It’s a lonely place to be.

On the other hand, I’m no angel. I have made a number of “mistakes” and it wore me down so much I’d now rather just forget the whole thing. It’s possible that some girl would come along and our ideals would synch up, but I’m not counting on it anymore. It’d be nice, but I’m not betting anything.
 
For me, chastity has become a commitment that I have to make anew each day. To think beyond that scares me to death, because I have to accept that I may end up alone because of it. My commitment has recently cost me a relationship and I even had a family member question my sexuality. Is it worth it? Or do we just play the game that seems to work for everyone else to get to the brass ring of marriage and hope we don’t die along the way before we make it to confession? Sometimes that’s a hard question to answer. Anyway, this thread is for all those who are going through the same thing. How do you cope? Let’s support each other.
From personal experience, I wish I had my time over. I know exactly what you are going through… but If I could take back what we did before we were married, I would. I cannot begin to explain the problems we are facing because we did not do things ‘Gods Way’
You’ve given a part of yourself that should only be given in marriage and it clouds your vision. That person may not be right for you, yet there is a connection there. You cannot make right judgements about the relationship. You cannot let go when you probably should. It undermines the whole marriage. If you cannot be chaste before marriage, what makes the other peson think you would be in marriage. (not that I am saying all people have these problems… this is from my experience)
It was lonliness too, on our parts… and we loved each other but it was still wrong, wrong, wrong!! Even in your 30’s 40’s or beyond. Age is irrlelevant.

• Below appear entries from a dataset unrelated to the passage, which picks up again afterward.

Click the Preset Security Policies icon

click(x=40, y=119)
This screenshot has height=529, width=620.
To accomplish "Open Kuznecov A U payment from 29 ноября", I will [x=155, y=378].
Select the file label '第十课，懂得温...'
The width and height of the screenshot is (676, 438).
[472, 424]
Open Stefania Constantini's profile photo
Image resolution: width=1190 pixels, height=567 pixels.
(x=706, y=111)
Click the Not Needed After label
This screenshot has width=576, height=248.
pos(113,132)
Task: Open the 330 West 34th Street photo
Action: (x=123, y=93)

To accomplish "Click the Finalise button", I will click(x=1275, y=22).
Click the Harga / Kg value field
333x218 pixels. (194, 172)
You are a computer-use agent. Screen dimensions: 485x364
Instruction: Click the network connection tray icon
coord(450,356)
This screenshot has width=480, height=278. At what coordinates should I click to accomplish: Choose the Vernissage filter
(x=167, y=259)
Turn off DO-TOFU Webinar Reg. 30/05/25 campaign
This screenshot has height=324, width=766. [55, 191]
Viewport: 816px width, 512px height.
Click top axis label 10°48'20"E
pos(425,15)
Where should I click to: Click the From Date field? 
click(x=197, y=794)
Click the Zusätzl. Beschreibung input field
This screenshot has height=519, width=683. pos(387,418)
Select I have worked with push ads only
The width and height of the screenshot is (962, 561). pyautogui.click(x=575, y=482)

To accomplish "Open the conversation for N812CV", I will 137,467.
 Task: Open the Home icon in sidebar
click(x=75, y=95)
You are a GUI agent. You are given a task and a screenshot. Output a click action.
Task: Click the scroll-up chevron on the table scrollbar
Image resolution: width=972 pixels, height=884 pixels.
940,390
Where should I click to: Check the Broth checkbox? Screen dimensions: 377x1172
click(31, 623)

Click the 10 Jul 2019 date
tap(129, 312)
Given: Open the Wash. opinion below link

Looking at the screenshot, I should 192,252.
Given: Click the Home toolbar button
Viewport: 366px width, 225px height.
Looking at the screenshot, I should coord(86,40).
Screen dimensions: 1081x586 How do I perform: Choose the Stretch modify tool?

Gods laws are for all ages in all stages of life.
There is guilt, shame and a sense of whatever problems we have, well, we deserve them… we sinned so much.
Keep up the good fight. A relationship you lose over that issue was not worth keeping and would probably have meant more heartache in the long run!
God’s way is the ONLY way. It is right, it makes sense, it is tailored perfectly for our human psyche and any deviation from that causes an untold amount of trouble in the long run, if not here on earth… at least it will in purgatory…hoping in God that one would get to confession and not die in mortal sin along the way!!!
It is not a gamble worth risking.
Keep it up!! You are doing the RIGHT thing, as hard as it is and as easy as it is to think, ‘why not conform to society.’
If I had my time again… i would stand firm, no matter what!!!
 
Duplicate thread. Same thread is in Moral Theology forum.